● Source document:
────

Removing the Past to Rewrite the Future: Inside New Life Centers’ Tattoo Removal Clinic

On a quiet February evening inside a community center in Chicago’s Pilsen neighborhood, a couple dozen people gather, not for a workshop or a neighborhood meeting, but for something far more personal: laser removal of gang-related tattoos.
These tattoos once meant loyalty, survival, and identity. Today, they can represent barriers to personal safety, employment, and peace of mind.
Many of the individuals in the room grew up together. Some have known each other for years. This shared history is the main driver of their shared growth, with many attending the clinic after finding out about it through word of mouth.
Leading the charge is New Life Centers’ (NLC) Street Outreach Coordinator Elias Roman. For Roman, the work came naturally.
“I was actually one of the first participants in the tattoo removal program,” said Roman. “I kind of was going off faith and hoping that nothing happens to me. Because [I] was in the middle of different gang territories.”
Despite his initial fears, Roman attended the first laser tattoo removal event in 2016 and has been involved ever since.
“I was trying to switch my life around,” he said. “I kind of needed these tattoos removed to get a job, to start going to different places, to open up my options.”

────

● Excerpted records:
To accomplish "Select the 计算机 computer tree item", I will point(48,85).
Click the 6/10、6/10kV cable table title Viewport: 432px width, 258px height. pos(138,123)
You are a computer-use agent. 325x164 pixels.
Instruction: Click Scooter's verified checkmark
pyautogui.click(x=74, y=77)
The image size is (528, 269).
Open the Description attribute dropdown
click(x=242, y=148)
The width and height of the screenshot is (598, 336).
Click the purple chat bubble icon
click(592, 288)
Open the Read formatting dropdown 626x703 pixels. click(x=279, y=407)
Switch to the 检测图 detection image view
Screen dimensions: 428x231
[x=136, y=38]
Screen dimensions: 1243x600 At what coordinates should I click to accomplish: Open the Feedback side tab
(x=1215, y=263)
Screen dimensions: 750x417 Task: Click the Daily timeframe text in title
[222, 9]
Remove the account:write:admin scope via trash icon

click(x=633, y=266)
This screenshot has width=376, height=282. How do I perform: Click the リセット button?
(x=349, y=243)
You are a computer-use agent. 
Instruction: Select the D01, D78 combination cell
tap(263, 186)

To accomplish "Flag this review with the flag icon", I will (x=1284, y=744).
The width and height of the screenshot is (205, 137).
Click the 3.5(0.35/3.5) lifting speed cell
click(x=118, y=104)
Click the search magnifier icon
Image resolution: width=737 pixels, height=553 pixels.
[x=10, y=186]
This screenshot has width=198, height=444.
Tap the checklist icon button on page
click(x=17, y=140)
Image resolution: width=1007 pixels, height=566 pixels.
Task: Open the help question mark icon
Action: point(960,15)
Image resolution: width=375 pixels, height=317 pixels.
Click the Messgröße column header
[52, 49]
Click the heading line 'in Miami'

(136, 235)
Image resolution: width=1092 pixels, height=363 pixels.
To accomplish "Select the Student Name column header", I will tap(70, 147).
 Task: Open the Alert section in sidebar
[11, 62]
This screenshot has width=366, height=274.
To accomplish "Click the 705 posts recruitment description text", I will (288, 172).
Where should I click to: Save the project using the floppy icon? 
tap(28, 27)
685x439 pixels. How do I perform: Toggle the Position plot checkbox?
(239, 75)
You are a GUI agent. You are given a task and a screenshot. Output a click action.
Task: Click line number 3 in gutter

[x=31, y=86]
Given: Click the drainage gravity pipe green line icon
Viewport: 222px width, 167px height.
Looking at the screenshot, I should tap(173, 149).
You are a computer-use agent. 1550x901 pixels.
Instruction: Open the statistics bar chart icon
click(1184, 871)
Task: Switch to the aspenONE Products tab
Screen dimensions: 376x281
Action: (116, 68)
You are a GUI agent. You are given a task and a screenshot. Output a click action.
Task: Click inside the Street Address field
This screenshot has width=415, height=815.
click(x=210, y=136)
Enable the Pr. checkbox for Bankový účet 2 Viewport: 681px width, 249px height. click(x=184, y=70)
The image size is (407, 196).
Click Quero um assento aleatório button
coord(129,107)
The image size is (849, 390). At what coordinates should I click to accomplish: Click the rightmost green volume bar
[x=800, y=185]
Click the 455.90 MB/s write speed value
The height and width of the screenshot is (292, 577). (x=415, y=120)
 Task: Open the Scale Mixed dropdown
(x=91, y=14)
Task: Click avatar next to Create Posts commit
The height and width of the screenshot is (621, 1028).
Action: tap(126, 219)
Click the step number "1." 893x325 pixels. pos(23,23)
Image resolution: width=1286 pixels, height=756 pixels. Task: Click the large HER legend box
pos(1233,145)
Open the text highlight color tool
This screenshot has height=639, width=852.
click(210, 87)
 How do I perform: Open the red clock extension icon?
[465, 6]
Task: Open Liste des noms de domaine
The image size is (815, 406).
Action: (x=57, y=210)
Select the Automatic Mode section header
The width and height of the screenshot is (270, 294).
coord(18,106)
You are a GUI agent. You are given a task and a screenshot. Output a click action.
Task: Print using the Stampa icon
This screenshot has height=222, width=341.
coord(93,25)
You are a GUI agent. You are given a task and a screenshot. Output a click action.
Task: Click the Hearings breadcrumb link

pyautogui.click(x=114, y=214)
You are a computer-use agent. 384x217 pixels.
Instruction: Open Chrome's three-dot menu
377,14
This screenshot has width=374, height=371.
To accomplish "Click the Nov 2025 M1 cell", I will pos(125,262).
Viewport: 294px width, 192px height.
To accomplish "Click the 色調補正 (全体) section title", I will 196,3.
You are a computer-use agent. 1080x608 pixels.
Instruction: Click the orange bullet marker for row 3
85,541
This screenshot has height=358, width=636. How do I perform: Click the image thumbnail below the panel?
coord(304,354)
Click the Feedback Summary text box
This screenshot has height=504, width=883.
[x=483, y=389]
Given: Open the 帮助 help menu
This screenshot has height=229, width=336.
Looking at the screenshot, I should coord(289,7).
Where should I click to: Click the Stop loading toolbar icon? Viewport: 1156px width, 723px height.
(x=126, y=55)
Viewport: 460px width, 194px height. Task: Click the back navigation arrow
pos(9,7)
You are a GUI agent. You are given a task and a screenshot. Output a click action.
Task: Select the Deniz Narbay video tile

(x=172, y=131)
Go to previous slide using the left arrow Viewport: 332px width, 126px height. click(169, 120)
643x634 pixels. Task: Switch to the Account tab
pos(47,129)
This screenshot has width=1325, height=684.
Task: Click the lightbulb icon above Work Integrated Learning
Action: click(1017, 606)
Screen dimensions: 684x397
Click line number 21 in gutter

────

In the article on the tattoo removal clinic, write out the passage starting with "On a quiet February" and going on through "peace of mind.", replacing "barriers" with "obstacles".

● Written response:
On a quiet February evening inside a community center in Chicago’s Pilsen neighborhood, a couple dozen people gather, not for a workshop or a neighborhood meeting, but for something far more personal: laser removal of gang-related tattoos.
These tattoos once meant loyalty, survival, and identity. Today, they can represent obstacles to personal safety, employment, and peace of mind.